[Autotest] Copy only new data in /var/log folder after each test.

Copy all content in /var/log folder causes overhead in both test time and
test result storage. The /var/log folder's size can be over 40MB after a
test is finished. Code change is made to implement the diff logic to only
copy new data in /var/log folder before and after each test.

BUG=chromium:217983
TEST=manually run autoserv with sleep test and verify new data in /var/log
folder is copied over to [test]/sysinfo/var/log_diff. Also use trybot build
trybot-lumpy-paladin/R28-3915.0.0-b741 to confirm autoupdate job's /var/log
is collected as expected.
DEPLOY=manual, before push to prod, this CL must be backport to all branches
being tested.

Change-Id: Ic78c5aa6c35eeab63bb3a0d8cb7095b7f55f217b
Reviewed-on: https://gerrit.chromium.org/gerrit/47138
Reviewed-by: Scott Zawalski <scottz@chromium.org>
Tested-by: Dan Shi <dshi@chromium.org>
diff --git a/client/bin/site_sysinfo.py b/client/bin/site_sysinfo.py
index 6266aaa..77f8d3d 100755
--- a/client/bin/site_sysinfo.py
+++ b/client/bin/site_sysinfo.py
@@ -4,7 +4,8 @@
 
 import os
 
-from autotest_lib.client.common_lib import utils, global_config
+from autotest_lib.client.common_lib import log
+from autotest_lib.client.common_lib import error, utils, global_config
 from autotest_lib.client.bin import base_sysinfo
 from autotest_lib.client.cros import constants
 
@@ -69,6 +70,152 @@
                                           log_dir, parent_dir))
 
 
+class file_stat(object):
+    """Store the file size and inode, used for retrieving new data in file."""
+    def __init__(self, file_path):
+        """Collect the size and inode information of a file.
+
+        @param file_path: full path to the file.
+
+        """
+        stat = os.stat(file_path)
+        # Start size of the file, skip that amount of bytes when do diff.
+        self.st_size = stat.st_size
+        # inode of the file. If inode is changed, treat this as a new file and
+        # copy the whole file.
+        self.st_ino = stat.st_ino
+
+
+class diffable_logdir(logdir):
+    """Represents a log directory that only new content will be copied.
+
+    An instance of this class should be added in both
+    before_iteration_loggables and after_iteration_loggables. This is to
+    guarantee the file status information is collected when run method is
+    called in before_iteration_loggables, and diff is executed when run
+    method is called in after_iteration_loggables.

-=-=-

Short exercise:
Answer these questions using the commit text above:
1. How large can the /var/log folder get after a test finishes?
2. During the manual test, which folder did the new /var/log data get copied to?
3. In the file_stat class, what happens when a file's inode has changed?

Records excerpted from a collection

-=-=-

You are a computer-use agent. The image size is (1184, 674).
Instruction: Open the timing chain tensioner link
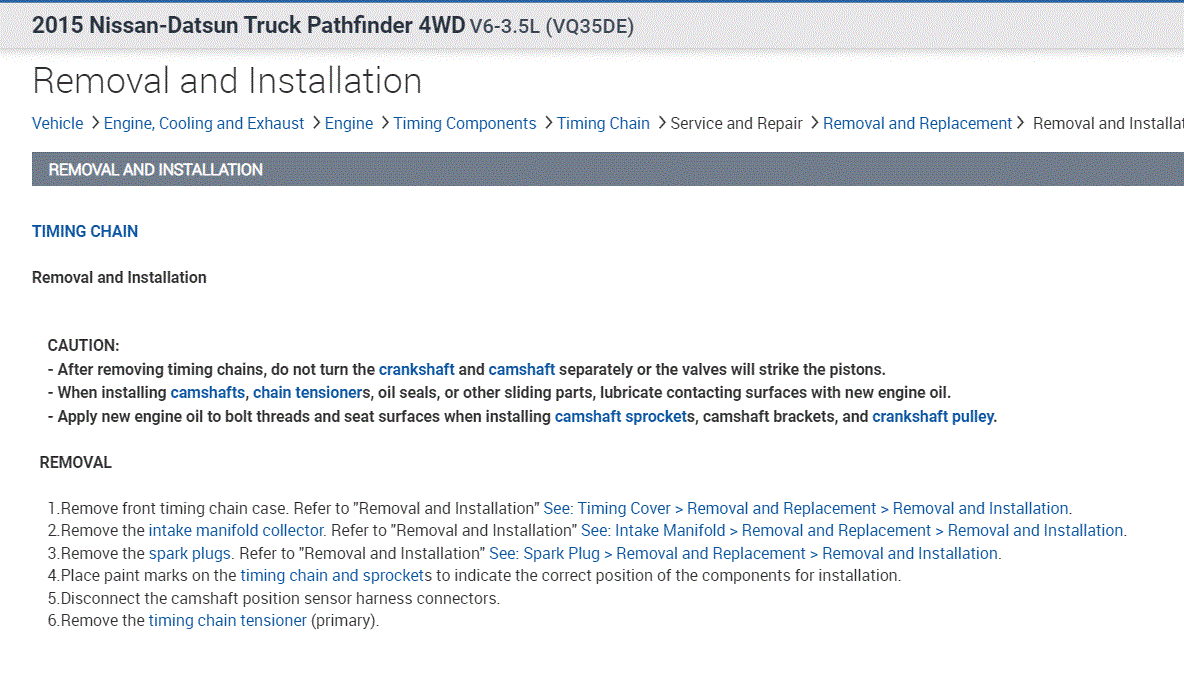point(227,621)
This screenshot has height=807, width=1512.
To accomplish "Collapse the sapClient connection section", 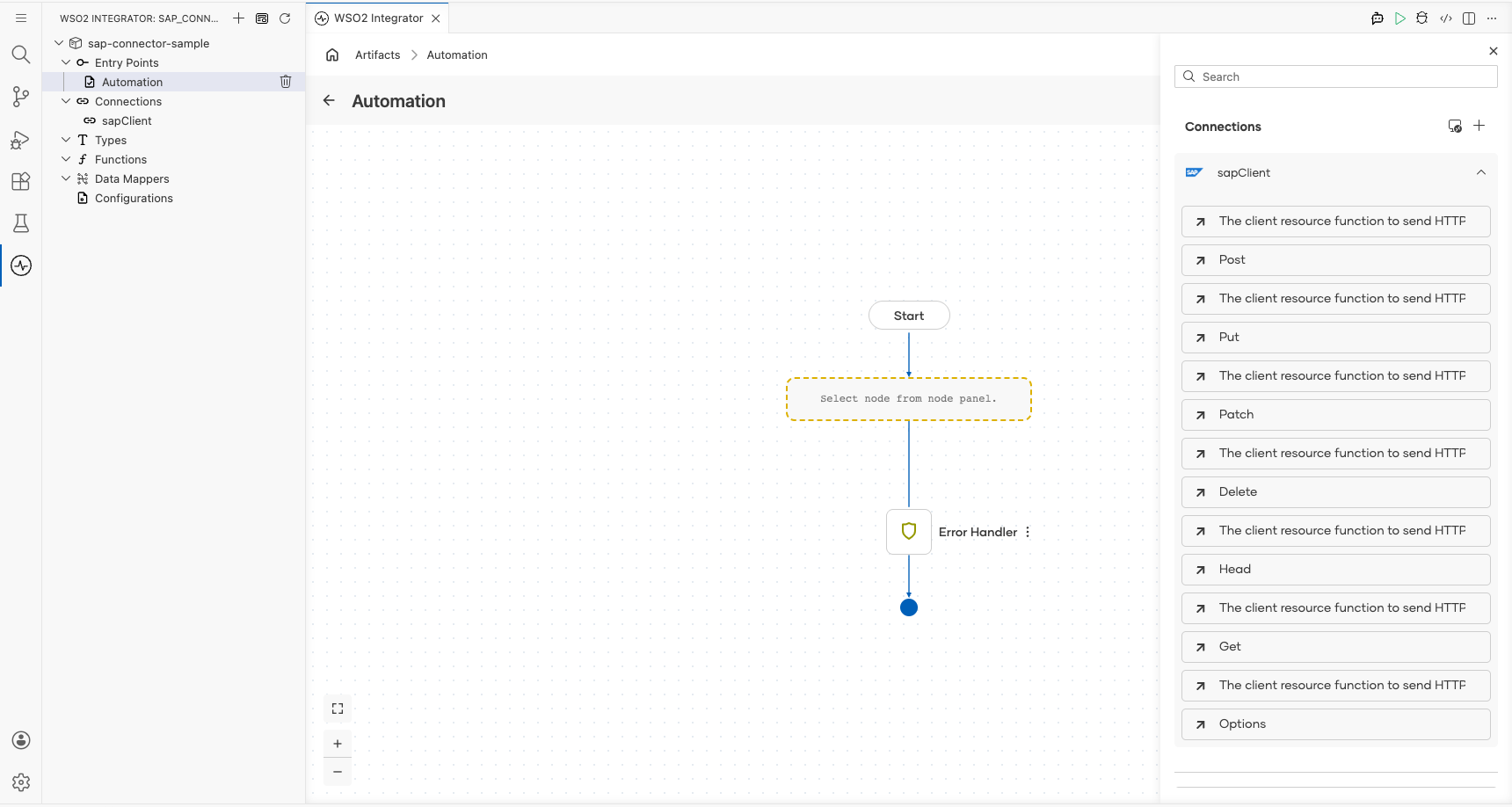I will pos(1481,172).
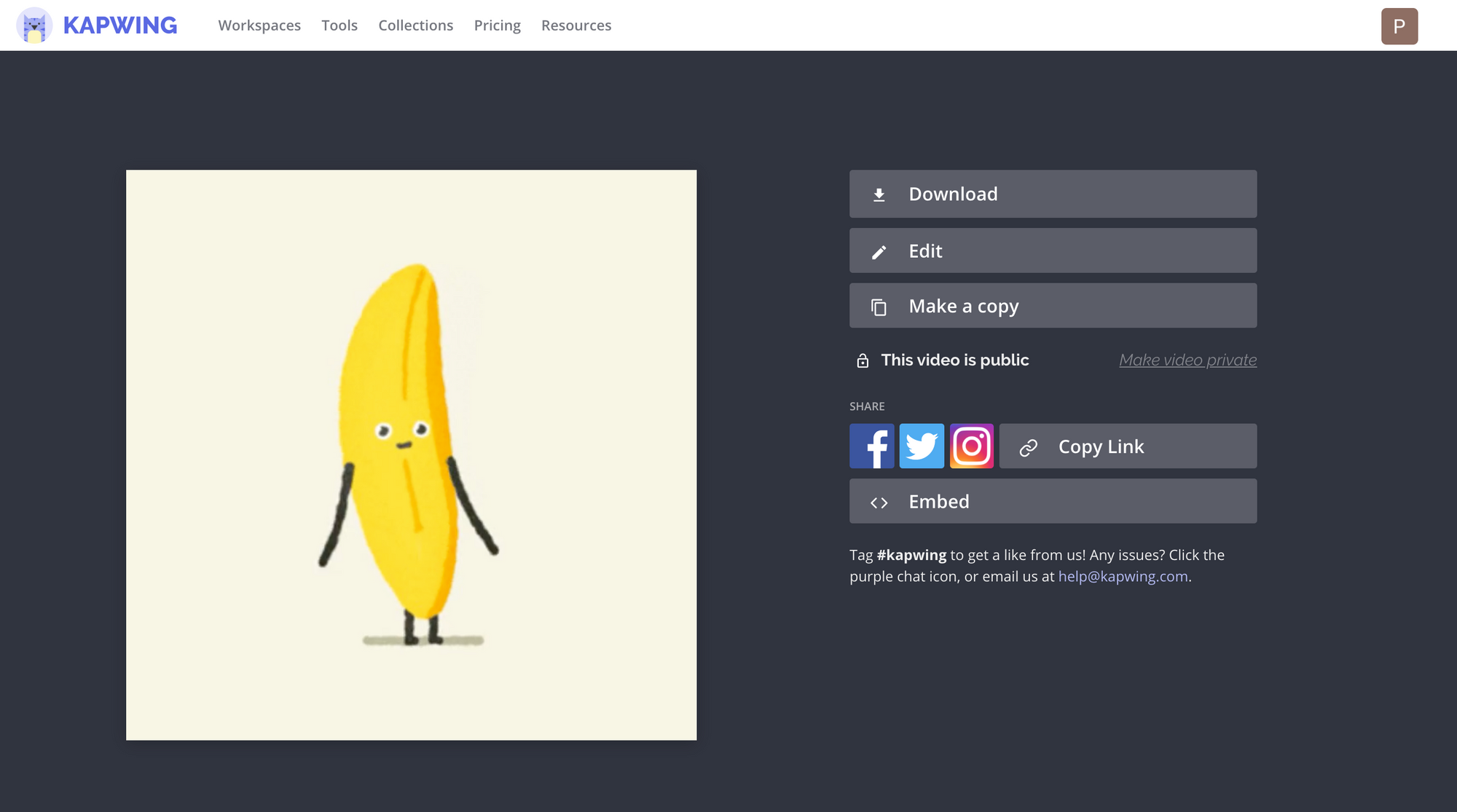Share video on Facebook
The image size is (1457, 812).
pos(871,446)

-=-=-

Final result:
1. Over 40MB.
2. [test]/sysinfo/var/log_diff
3. The file is treated as a new file, and the whole file is copied.